1.2

35 9 25
                                    

-Wooyoung-

Gözlerimi zar zor araladım. Yoğun bir baş ağrısı, tuhaf, alışkın olmadığım bir koku, bedenimi çevreleyen kalın, güçlü kollar.. Burnuma dolan ter kokusunun yanısıra zar zor hissedebildiğim hafif, tanıdık tonu da hissediyordum. Her şeyden önemlisi üzerimde ağırlık ve vücudumu rahatsız edici bir sıcaklık vardı. Kendimi yavaşça geriye ittirdim ve doğruldum. Kucağıma düşen kumaş parçasına baktım. Islak ve sıcak sayılırdı. Gözlerimi tekrar kapatıp başımı ovuştururken birkaç defa öksürdüm.

"Uyanmışsın."

Duyduğum tanıdık ses ile yanımda yatan adama döndüm. Choi San. Sahi, bu adam ne zaman geldi lan? Ve neden üzeri çıplak? Ter kokusu, vücudumu sarmalayan ağrı ve yatağımda, hemen yanımda yatan çıplak bir Choi San. Üstelik bana sarılmıştı?

"Orospunun doğurduğu beni mi siktin sen?"

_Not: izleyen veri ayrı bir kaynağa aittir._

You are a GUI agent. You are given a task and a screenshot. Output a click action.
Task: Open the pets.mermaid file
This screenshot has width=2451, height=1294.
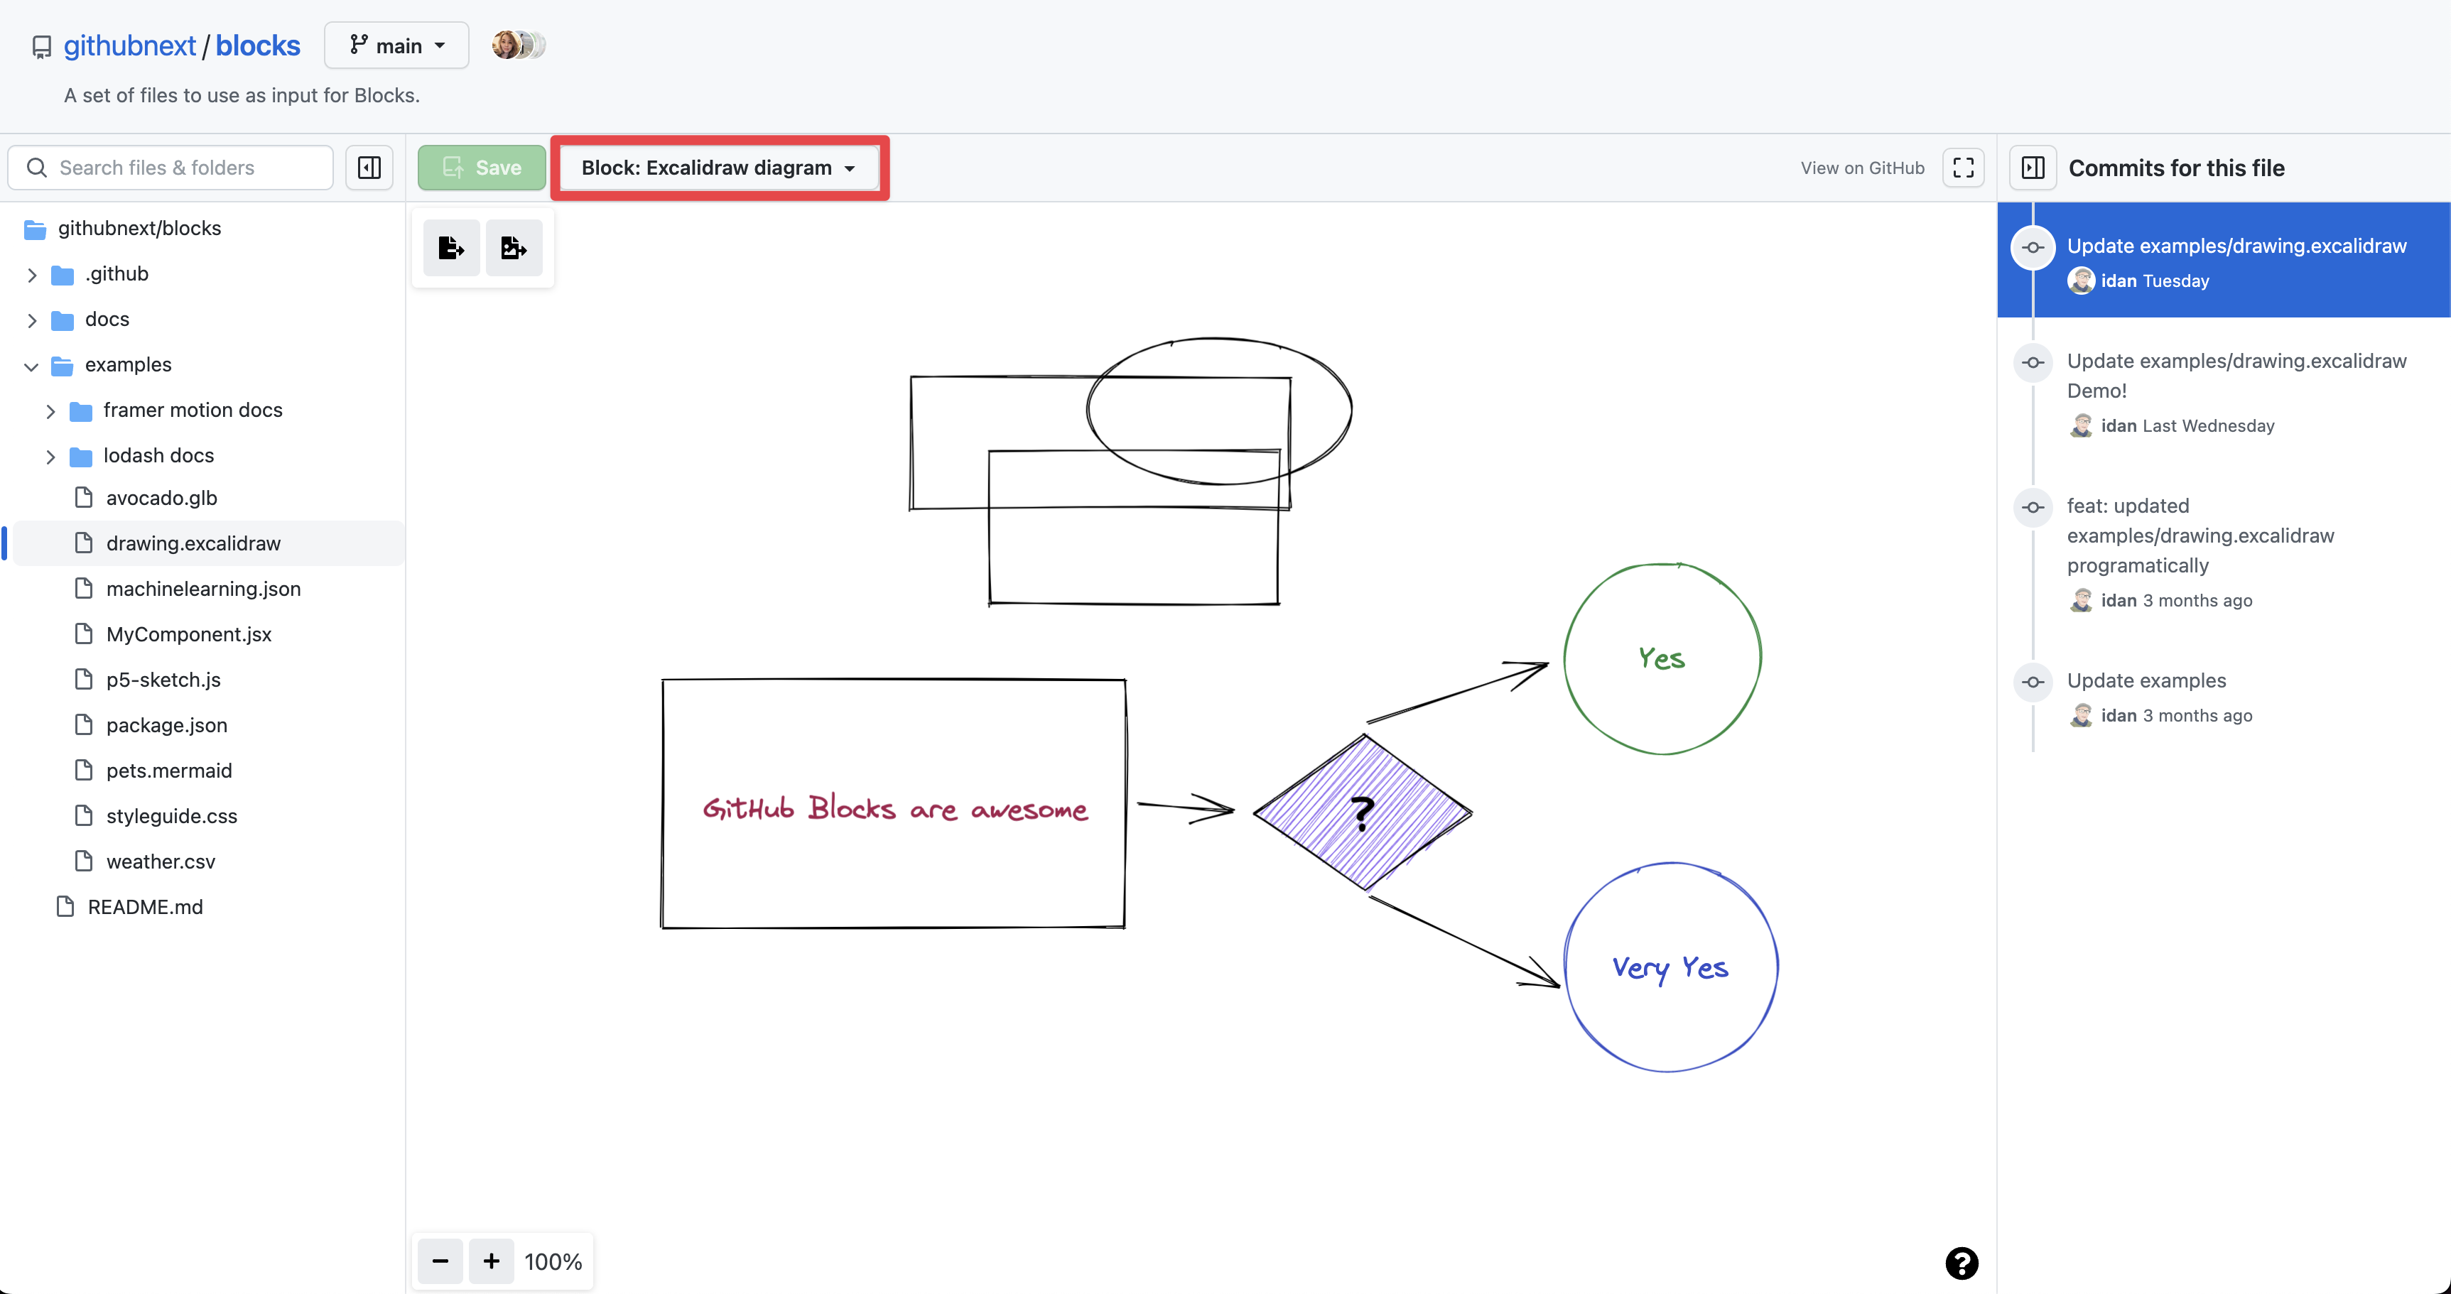(x=168, y=770)
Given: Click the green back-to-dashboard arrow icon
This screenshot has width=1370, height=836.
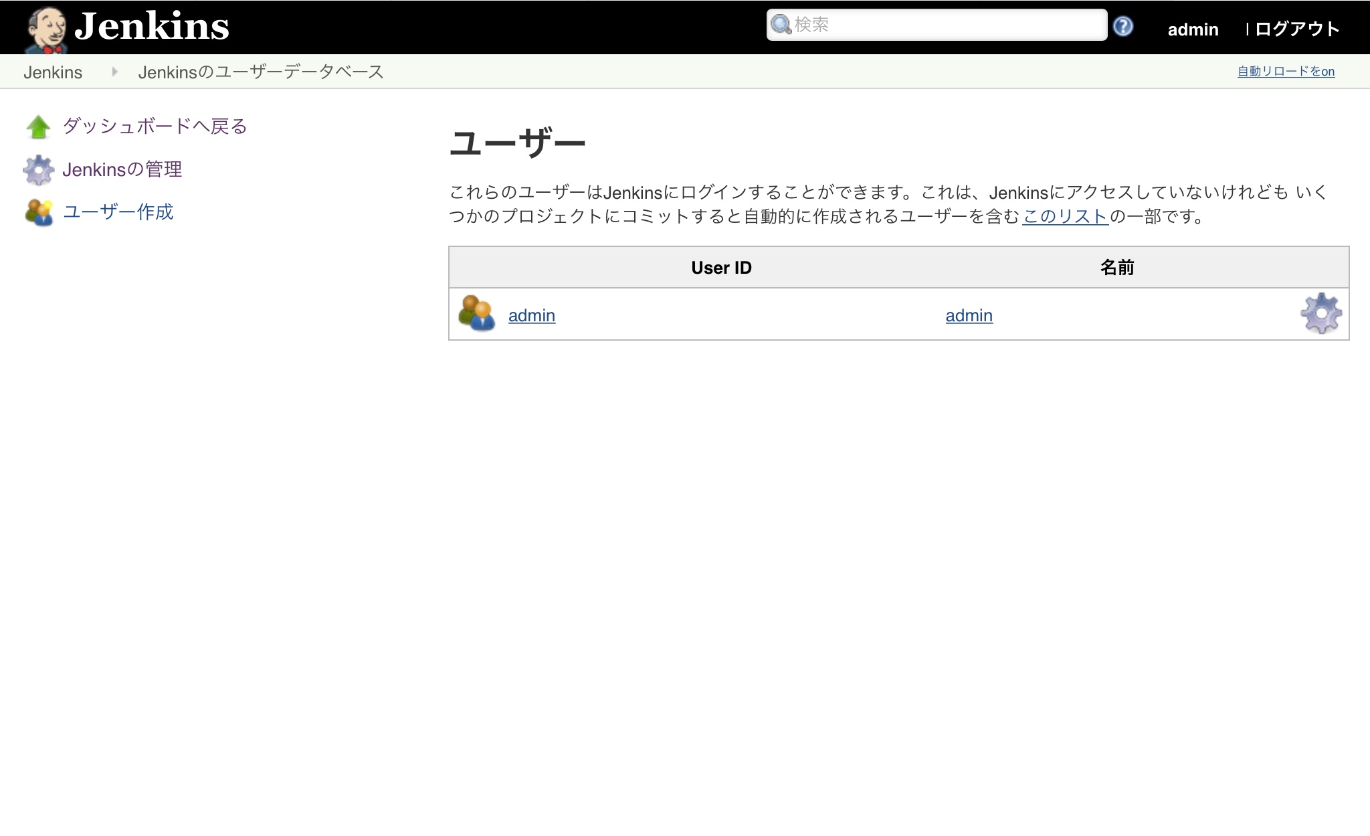Looking at the screenshot, I should pyautogui.click(x=38, y=127).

Sesim tuhaf ve hırıltılı çıktığından mı yoksa kurduğum cümleden mi bilmiyorum ama kahkahalara boğulmuştu bir anda. Kaşlarımı çattım ve dik dik baktım.

"Hiçbir şey hatırlamıyor musun? Gerçi ateşin çok yüksekti. Endişelenme, senden faydalanmadım."

Kendimi tekrar yatağa, San'dan biraz uzağa bıraktım. Vücudum feci ağrıyordu. En çok da boğazım. Düne dâir hatırladığım yegâne şey annemin sabah işe gitmeden bana içirdiği ilaçtı. Ha bir de kaptanım ve küfrederek içtiğim o çorba.

"Ne sikime burdasın sen? Yatağıma girmişsin bir de, aranıyor falansın galiba."

Göz devirdi, bana yaklaştı.

"Dün öyle demiyordun ama. Beraber uyuyalım San, yatağımın altında canavarlar var San, her yerimizi örtelim yoksa canavarlar bizi yer San."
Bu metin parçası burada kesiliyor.